Data Processors

Transform Functions

r2x_core.processors.apply_transformation(data_file, data)[source]

Apply appropriate transformation based on data type.

Parameters:
  • data (Any) – Raw data to transform.

  • data_file (DataFile) – Configuration with transformation instructions.

Returns:

Transformed data.

Return type:

Any

r2x_core.processors.register_transformation(data_types, func)[source]

Register a custom transformation function.

Parameters:
  • data_types (type or tuple of types) – Data type(s) this function can handle.

  • func (TransformFunction) – Function that takes (data, data_file) and returns transformed data.

Return type:

None

Examples

>>> def transform_my_data(data: MyType, data_file: DataFile) -> MyType:
...     # Custom transformation logic
...     return data
>>> register_transformation(MyType, transform_my_data)
r2x_core.processors.transform_tabular_data(data_file, data)[source]

Transform tabular data to LazyFrame with applied transformations.

Applies transformations in order:

lowercase -> drop -> rename -> pivot -> schema -> filter -> select

Parameters:
  • data_file (DataFile) – Configuration with transformation instructions.

  • data (pl.LazyFrame) – Input tabular data.

Returns:

Transformed lazy frame.

Return type:

pl.LazyFrame

Notes

Always returns a LazyFrame for consistent lazy evaluation.

r2x_core.processors.transform_json_data(data_file, data)[source]

Transform JSON/dict data using functional pipeline.

Applies transformations in order: rename → filter → select.

Parameters:
  • data (dict) – Input JSON/dict data.

  • data_file (DataFile) – Configuration with transformation instructions.

Returns:

Transformed dictionary.

Return type:

dict

Tabular Processors

r2x_core.processors.pl_lowercase(data_file, df)[source]

Convert all string columns to lowercase.

Parameters:
Return type:

LazyFrame

r2x_core.processors.pl_drop_columns(data_file, df)[source]

Drop specified columns if they exist.

Parameters:
Return type:

LazyFrame

r2x_core.processors.pl_rename_columns(data_file, df)[source]
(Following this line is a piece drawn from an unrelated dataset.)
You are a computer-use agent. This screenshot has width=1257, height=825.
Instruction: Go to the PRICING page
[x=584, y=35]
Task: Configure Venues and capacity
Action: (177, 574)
Rename columns based on mapping.

Parameters:
Return type:

LazyFrame

r2x_core.processors.pl_cast_schema(data_file, df)[source]

Cast columns to specified data types.

Parameters:
Return type:

LazyFrame

r2x_core.processors.pl_apply_filters(data_file, df)[source]

Apply row filters.

Parameters:
Return type:

LazyFrame

r2x_core.processors.pl_select_columns(data_file, df)[source]

Select specific columns (index + value columns).

Parameters:
Return type:

LazyFrame

r2x_core.processors.pl_build_filter_expr(column, value)[source]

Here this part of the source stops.